◆ Work required ◆
The response has to be every entry, printed word for word.
=== Dataset excerpts ===
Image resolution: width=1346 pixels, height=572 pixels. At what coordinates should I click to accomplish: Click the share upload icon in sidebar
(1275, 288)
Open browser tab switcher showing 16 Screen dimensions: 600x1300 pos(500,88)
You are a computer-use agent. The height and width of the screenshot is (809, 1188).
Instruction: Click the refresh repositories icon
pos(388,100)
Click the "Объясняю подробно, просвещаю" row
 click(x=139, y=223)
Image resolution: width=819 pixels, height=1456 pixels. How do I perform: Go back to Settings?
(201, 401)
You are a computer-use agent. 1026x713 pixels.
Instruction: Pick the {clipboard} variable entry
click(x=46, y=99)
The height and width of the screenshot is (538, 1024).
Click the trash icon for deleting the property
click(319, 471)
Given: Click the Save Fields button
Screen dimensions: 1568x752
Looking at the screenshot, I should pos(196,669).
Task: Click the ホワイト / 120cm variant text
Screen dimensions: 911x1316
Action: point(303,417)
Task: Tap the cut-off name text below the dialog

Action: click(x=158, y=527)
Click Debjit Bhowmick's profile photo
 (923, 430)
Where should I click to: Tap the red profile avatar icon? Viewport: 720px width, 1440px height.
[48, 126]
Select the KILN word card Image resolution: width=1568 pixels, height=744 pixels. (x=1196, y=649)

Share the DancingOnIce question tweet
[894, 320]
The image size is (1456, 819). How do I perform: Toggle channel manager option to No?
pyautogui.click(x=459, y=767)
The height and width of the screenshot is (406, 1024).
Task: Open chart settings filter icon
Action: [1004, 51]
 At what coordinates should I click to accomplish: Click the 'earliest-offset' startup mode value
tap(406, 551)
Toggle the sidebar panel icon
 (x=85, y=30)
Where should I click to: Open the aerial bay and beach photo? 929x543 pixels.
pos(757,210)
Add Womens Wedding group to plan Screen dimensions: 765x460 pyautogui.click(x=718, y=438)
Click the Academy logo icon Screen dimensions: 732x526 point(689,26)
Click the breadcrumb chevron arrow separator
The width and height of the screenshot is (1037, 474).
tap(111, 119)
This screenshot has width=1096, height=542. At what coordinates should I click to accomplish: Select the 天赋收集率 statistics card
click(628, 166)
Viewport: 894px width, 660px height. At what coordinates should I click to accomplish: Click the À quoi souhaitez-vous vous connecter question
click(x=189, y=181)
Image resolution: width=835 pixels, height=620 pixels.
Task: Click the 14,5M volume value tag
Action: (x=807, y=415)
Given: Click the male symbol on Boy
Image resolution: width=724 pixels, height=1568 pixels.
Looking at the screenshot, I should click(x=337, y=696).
===
◆ Exercise response ◆
Image resolution: width=1346 pixels, height=572 pixels. At what coordinates should I click to accomplish: Click the share upload icon in sidebar
(1275, 288)
Open browser tab switcher showing 16 Screen dimensions: 600x1300 pos(500,88)
You are a computer-use agent. The height and width of the screenshot is (809, 1188).
Instruction: Click the refresh repositories icon
pos(388,100)
Click the "Объясняю подробно, просвещаю" row
 click(x=139, y=223)
Image resolution: width=819 pixels, height=1456 pixels. How do I perform: Go back to Settings?
(201, 401)
You are a computer-use agent. 1026x713 pixels.
Instruction: Pick the {clipboard} variable entry
click(x=46, y=99)
The height and width of the screenshot is (538, 1024).
Click the trash icon for deleting the property
click(319, 471)
Given: Click the Save Fields button
Screen dimensions: 1568x752
Looking at the screenshot, I should pos(196,669).
Task: Click the ホワイト / 120cm variant text
Screen dimensions: 911x1316
Action: point(303,417)
Task: Tap the cut-off name text below the dialog

Action: click(x=158, y=527)
Click Debjit Bhowmick's profile photo
 (923, 430)
Where should I click to: Tap the red profile avatar icon? Viewport: 720px width, 1440px height.
[48, 126]
Select the KILN word card Image resolution: width=1568 pixels, height=744 pixels. (x=1196, y=649)

Share the DancingOnIce question tweet
[894, 320]
The image size is (1456, 819). How do I perform: Toggle channel manager option to No?
pyautogui.click(x=459, y=767)
The height and width of the screenshot is (406, 1024).
Task: Open chart settings filter icon
Action: [1004, 51]
 At what coordinates should I click to accomplish: Click the 'earliest-offset' startup mode value
tap(406, 551)
Toggle the sidebar panel icon
 (x=85, y=30)
Where should I click to: Open the aerial bay and beach photo? 929x543 pixels.
pos(757,210)
Add Womens Wedding group to plan Screen dimensions: 765x460 pyautogui.click(x=718, y=438)
Click the Academy logo icon Screen dimensions: 732x526 point(689,26)
Click the breadcrumb chevron arrow separator
The width and height of the screenshot is (1037, 474).
tap(111, 119)
This screenshot has width=1096, height=542. At what coordinates should I click to accomplish: Select the 天赋收集率 statistics card
click(628, 166)
Viewport: 894px width, 660px height. At what coordinates should I click to accomplish: Click the À quoi souhaitez-vous vous connecter question
click(x=189, y=181)
Image resolution: width=835 pixels, height=620 pixels.
Task: Click the 14,5M volume value tag
Action: (x=807, y=415)
Given: Click the male symbol on Boy
Image resolution: width=724 pixels, height=1568 pixels.
Looking at the screenshot, I should click(x=337, y=696).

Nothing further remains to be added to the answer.